Excerpted passage —

· · ·

10-3389-cv(L)
Deep v. Clinton Central School District
UNITED STATES COURT OF APPEALS
FOR THE SECOND CIRCUIT
SUMMARY ORDER
RULINGS BY SUMMARY ORDER DO NOT HAVE PRECEDENTIAL EFFECT.
CITATION TO A SUMMARY ORDER FILED ON OR AFTER JANUARY 1, 2007, IS
PERMITTED AND IS GOVERNED BY FEDERAL RULE OF APPELLATE PROCEDURE
32.1 AND THIS COURT’S LOCAL RULE 32.1.1. WHEN CITING A SUMMARY ORDER
IN A DOCUMENT FILED WITH THIS COURT, A PARTY MUST CITE EITHER THE
FEDERAL APPENDIX OR AN ELECTRONIC DATABASE (WITH THE NOTATION
“SUMMARY ORDER”). A PARTY CITING A SUMMARY ORDER MUST SERVE A
COPY OF IT ON ANY PARTY NOT REPRESENTED BY COUNSEL.
At a stated term of the United States Court of Appeals for the Second Circuit, held at the
Daniel Patrick Moynihan Courthouse, 500 Pearl Street, in the City of New York, on the 19th day
of December, two thousand and eleven.
Present:
PETER W. HALL,
GERARD E. LYNCH,
DENNY CHIN,
Circuit Judges.
____________________________________________________
Norman P. Deep, Jr.,
Plaintiff-Appellant-Cross-Appellee,
v. Nos. 10-3389-cv(L)
10-3391-cv(Con)
10-3940-cv(Con)
10-3949-cv(Con)
Glenn Coin, et al.,
Defendants-Appellees-Cross-Appellants.
____________________________________________________
FOR APPELLANT: A.J. BOSMAN, Bosman Law Office, Rome, New York.
FOR APPELLEES: FRANK W. MILLER, Law Firm of Frank W. Miller, East Syracuse,
New York.
____________________________________________________
Appeal from a judgment and orders of the United States District Court for the Northern
District of New York (Hurd, J.). ON CONSIDERATION WHEREOF, it is hereby
ORDERED, ADJUDGED, and DECREED that the judgment and orders of the district court
are AFFIRMED.
Plaintiff-Appellant-Cross-Appellee Norman P. Deep, Jr., appeals principally the district
court’s denial of his post-judgment motion under Fed. R. Civ. P. 50 and 59, following a jury
trial, in which the jury found in favor of Defendants-Appellees-Cross-Appellants (“Defendants”)

· · ·

Raw data —
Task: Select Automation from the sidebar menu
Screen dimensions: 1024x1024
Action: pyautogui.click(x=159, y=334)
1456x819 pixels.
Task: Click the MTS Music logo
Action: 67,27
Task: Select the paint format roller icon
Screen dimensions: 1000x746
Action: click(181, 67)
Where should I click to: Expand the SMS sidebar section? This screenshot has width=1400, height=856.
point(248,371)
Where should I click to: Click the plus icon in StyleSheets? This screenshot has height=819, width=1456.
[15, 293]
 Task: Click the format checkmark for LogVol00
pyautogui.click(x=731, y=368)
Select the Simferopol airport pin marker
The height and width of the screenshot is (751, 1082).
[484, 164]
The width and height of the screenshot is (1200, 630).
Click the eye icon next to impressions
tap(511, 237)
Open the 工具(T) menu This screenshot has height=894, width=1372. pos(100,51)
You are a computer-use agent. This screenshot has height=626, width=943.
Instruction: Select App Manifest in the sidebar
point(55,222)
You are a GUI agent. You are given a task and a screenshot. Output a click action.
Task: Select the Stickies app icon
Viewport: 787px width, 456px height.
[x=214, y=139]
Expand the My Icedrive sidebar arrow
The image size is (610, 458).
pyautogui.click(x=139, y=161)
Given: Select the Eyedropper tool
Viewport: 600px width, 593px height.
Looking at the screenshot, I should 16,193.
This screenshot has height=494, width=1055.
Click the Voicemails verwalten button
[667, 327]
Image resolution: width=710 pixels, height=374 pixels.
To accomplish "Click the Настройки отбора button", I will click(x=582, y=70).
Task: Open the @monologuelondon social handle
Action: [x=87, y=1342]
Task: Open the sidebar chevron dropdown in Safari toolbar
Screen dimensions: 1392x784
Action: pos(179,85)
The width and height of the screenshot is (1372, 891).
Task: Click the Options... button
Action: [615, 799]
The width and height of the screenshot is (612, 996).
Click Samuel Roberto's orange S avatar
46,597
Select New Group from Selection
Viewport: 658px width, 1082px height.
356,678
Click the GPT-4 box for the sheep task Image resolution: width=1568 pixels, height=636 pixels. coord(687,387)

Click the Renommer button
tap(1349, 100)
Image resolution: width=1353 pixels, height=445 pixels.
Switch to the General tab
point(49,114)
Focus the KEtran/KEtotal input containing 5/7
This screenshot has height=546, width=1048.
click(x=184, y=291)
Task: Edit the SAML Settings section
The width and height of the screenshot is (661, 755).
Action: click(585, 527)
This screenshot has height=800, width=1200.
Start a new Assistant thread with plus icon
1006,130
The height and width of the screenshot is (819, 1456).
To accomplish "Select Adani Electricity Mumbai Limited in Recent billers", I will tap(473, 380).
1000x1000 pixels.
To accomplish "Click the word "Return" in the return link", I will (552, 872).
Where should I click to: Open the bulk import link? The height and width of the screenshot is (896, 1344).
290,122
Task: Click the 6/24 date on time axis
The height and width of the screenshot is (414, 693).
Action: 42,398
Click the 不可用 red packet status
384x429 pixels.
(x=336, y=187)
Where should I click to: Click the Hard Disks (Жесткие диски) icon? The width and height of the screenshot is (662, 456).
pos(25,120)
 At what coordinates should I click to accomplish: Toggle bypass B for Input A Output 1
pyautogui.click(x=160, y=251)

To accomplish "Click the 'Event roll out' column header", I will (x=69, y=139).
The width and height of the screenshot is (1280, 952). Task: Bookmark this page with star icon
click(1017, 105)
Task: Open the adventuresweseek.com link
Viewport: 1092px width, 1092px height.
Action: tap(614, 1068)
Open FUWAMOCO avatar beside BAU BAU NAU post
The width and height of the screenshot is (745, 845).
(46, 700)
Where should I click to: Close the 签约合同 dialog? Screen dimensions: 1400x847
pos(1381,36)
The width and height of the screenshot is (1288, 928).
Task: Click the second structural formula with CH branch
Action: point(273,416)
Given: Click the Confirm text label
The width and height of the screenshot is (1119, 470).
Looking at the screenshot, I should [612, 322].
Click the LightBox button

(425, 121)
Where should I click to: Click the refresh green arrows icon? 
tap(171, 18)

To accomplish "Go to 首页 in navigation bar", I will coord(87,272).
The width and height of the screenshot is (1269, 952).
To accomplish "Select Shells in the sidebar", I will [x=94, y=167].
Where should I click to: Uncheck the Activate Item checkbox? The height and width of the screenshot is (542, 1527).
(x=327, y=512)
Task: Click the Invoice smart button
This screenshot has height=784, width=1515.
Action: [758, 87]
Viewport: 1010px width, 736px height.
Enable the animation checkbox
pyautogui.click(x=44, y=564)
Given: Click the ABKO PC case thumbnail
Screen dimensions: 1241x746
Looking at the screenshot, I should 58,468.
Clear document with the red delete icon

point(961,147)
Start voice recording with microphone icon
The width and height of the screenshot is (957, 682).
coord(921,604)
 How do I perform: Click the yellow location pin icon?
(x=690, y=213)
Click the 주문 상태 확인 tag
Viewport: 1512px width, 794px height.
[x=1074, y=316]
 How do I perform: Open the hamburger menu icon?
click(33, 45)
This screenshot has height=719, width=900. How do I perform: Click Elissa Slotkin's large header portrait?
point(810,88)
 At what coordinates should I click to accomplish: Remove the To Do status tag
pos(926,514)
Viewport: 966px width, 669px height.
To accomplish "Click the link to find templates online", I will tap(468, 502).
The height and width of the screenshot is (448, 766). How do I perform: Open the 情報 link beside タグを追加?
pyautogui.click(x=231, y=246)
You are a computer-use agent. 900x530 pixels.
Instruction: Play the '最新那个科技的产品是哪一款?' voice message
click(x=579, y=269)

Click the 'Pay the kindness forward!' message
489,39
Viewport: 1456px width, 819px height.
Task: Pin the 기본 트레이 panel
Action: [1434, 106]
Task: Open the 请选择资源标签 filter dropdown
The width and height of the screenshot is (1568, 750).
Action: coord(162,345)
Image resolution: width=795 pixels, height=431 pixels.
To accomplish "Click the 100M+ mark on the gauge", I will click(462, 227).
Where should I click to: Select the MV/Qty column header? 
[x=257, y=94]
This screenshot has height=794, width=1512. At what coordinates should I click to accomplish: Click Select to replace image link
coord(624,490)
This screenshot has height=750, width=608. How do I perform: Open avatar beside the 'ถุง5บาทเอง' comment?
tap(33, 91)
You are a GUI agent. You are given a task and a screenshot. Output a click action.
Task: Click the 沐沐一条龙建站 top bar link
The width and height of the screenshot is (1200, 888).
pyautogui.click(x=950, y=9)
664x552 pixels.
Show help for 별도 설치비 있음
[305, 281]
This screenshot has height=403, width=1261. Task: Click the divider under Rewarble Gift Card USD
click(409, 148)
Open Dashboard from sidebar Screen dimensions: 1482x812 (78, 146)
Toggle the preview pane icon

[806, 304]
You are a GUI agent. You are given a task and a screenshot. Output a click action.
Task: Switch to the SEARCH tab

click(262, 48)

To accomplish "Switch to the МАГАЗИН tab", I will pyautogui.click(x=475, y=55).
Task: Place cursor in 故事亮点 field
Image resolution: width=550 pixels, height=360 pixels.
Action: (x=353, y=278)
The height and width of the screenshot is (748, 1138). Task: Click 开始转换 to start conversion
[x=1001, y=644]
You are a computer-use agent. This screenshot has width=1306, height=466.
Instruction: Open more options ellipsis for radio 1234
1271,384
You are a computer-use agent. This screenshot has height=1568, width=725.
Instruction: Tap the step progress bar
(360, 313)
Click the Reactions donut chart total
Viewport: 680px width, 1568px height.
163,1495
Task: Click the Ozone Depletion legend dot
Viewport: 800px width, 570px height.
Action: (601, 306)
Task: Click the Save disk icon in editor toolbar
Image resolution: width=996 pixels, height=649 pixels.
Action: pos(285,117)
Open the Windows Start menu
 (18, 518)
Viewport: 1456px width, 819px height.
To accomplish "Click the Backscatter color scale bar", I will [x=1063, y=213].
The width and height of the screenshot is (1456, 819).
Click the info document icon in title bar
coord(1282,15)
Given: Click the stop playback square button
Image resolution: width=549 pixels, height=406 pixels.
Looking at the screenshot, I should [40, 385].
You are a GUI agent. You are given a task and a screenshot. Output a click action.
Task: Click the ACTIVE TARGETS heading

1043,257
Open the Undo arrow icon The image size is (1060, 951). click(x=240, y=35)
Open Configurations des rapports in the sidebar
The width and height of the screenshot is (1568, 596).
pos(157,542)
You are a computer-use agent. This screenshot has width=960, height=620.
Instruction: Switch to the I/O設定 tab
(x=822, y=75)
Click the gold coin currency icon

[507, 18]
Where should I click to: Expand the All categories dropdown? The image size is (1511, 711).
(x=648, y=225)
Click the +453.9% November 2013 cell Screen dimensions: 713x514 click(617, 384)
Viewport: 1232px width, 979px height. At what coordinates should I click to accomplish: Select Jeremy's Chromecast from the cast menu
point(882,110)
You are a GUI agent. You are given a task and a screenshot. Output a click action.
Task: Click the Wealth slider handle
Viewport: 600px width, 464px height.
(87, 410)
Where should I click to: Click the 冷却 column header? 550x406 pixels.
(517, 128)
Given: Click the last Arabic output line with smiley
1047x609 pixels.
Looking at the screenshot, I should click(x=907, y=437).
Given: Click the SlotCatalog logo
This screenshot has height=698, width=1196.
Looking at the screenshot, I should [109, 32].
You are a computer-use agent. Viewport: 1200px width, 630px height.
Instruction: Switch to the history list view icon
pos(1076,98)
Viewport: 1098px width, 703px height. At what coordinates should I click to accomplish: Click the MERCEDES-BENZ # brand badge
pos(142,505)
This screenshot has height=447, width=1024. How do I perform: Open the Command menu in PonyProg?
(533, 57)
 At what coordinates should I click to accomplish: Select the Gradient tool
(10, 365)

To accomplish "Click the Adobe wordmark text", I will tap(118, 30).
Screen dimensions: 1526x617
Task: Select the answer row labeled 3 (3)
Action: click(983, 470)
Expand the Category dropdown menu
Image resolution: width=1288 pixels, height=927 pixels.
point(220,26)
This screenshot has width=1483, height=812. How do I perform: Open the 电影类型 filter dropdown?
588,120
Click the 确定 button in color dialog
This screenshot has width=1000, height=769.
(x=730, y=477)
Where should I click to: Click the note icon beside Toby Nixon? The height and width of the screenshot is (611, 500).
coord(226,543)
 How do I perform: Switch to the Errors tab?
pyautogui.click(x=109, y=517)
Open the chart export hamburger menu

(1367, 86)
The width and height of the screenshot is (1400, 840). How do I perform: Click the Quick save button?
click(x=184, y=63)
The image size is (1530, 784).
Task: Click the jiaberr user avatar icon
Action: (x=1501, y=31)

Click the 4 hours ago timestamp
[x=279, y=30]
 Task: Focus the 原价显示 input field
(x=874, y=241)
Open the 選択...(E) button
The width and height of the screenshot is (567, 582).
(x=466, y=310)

· · ·

Parts of the exercise —
1. List the case numbers given after "Nos." in the summary order.
2. Please extract every line of the entries that contains the string "Instruction". Case counts.
The summary order and the entries are unrelated material.

Worked answers —
1.
10-3389-cv(L)
10-3391-cv(Con)
10-3940-cv(Con)
10-3949-cv(Con)

2.
Instruction: Select App Manifest in the sidebar
Instruction: Play the '最新那个科技的产品是哪一款?' voice message
Instruction: Open more options ellipsis for radio 1234
Instruction: Tap the step progress bar
Instruction: Switch to the I/O設定 tab
Instruction: Switch to the history list view icon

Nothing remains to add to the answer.